On 22 July, Beurling lost his best friend in Malta, French-Canadian Pilot Jean Paradis. The following day, eight 249 Spitfires were scrambled. Beurling claimed to have badly damaged a bomber and, after a long dogfight with a Reggiane, to have blown "his left wing off". The 151a Squadriglia, in fact, lost Sergente Maggiore Bruno Di Pauli. The Macchi 202 pilot reported to have parachuted down after an AA shell had damaged his aircraft and realizing that he was followed by six Spitfires that, at the moment, had still not fired.

27 July was Beurling's "biggest day on Malta". That day, he shot down Sergente Faliero Gelli, and immediately afterwards, Captain Furio Niclot Doglio, Regia Aeronauticas best fighter, both flying Macchi MC. 202s.  Doglio, who was diving to counter attack the head-on Spitfires of 126 Squadron and had misunderstood the warning waggling of wings of his wingman, Maresciallo Ennio Tarantola (who had seen the oncoming 249 Squadron fighters from left, high above), was Beurling's 14th "kill".

On the same day, Beurling also claimed two Messerschmitt Bf 109 fighters, one of which was piloted by the ace Leutnant Karl-Heinz Preu of JG 53 although other sources attribute this to flak. On 24 July 1942, Beurling was awarded the Distinguished Flying Medal, the citation read:

On 30 July, he was commissioned as a pilot officer, and on 4 September won a bar to his DFM, largely for his exploits on 27 July. The citation read:

The enervation of daily combat combined with the effects of the poor rations and dysentery were telling. Beurling was bedridden for much of August and September, gaining only 1½ victories in August. On 8 August, while he was shooting at a Bf 109, he was jumped by two more. He claimed that he hit one and that it went straight into the sea. This was apparently confirmed by his section leader. But his aircraft was then hit in the engine and he belly-landed in a stone-walled field. "I climbed out, he recalled, unhurt except for a superficial cut in one arm." Beurling was shot down either by Herbert Rollwage or Siegfried Freytag and Fw Pohl of I./Jagdgeschwader 77 (JG 77—77th Fighter Wing), who all claimed a Spitfire shot down.

Beurling hitched back to Ta' Qali Field. On 25 September, he had another successful day, claiming to have downed three German fighters, but on this occasion his victories seem to be "overclaimed". That day, flying with 11 other Spitfires, he met a dozen Bf 109s 30 miles northeast of Zonqor Point. He claimed to have "disintegrated" a first Messerschmitt, to have damaged a second and put in flames a third, that "enveloped in flames, dived vertically striking the sea", the pilot bailing out. Two of these victims were two German fighters that came back to base, even if badly damaged and the third could be the one piloted by Kurt Gorbing, who made a forced-landing and died shortly afterwards.

Record excerpts:
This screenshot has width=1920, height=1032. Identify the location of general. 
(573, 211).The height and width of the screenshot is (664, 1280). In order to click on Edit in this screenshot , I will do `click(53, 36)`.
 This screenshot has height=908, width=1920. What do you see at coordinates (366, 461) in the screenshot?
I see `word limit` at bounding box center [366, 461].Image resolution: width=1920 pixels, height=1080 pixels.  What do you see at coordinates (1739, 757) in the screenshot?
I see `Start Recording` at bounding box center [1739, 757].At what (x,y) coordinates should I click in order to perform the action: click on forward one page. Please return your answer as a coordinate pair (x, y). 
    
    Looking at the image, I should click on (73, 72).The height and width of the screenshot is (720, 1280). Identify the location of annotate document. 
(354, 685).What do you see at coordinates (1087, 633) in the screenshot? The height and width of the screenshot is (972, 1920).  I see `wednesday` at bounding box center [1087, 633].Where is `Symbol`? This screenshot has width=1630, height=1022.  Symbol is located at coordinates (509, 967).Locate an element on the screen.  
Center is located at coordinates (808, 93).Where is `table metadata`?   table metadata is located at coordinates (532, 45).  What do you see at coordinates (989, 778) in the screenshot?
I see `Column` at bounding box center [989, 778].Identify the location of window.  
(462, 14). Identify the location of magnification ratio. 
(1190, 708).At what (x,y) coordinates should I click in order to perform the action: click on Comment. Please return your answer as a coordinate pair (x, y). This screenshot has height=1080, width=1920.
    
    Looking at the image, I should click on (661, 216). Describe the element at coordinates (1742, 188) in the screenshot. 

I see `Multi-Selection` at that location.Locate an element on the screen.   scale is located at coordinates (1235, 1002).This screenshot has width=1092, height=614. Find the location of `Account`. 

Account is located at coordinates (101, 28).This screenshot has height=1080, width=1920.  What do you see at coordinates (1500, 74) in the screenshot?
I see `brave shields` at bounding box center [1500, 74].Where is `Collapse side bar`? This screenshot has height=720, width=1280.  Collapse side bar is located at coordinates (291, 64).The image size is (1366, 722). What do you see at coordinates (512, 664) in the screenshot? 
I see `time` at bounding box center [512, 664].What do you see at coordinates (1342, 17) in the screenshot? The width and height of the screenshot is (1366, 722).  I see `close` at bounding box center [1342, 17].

Questions:
1 – Condense the paragraph of the Beurling text that begins "Beurling hitched back to Ta' Qali Field" into a shorter version that keeps its main facts.
2 – Return the passage of the Beurling text between "On 22 July, Beurling" and "still not fired.", inclusive, word for word.

Solutions in order:
1 – After hitching back to Ta' Qali Field, Beurling claimed three German fighters on 25 September, though these victories seem to have been overclaimed. Flying with 11 other Spitfires, he met a dozen Bf 109s 30 miles northeast of Zonqor Point. He claimed to have disintegrated one Messerschmitt, damaged a second, and set a third on fire, with its pilot bailing out. Two of the German fighters actually returned to base, though badly damaged. The third may have been flown by Kurt Gorbing, who made a forced landing and died shortly afterward.

2 –
On 22 July, Beurling lost his best friend in Malta, French-Canadian Pilot Jean Paradis. The following day, eight 249 Spitfires were scrambled. Beurling claimed to have badly damaged a bomber and, after a long dogfight with a Reggiane, to have blown "his left wing off". The 151a Squadriglia, in fact, lost Sergente Maggiore Bruno Di Pauli. The Macchi 202 pilot reported to have parachuted down after an AA shell had damaged his aircraft and realizing that he was followed by six Spitfires that, at the moment, had still not fired.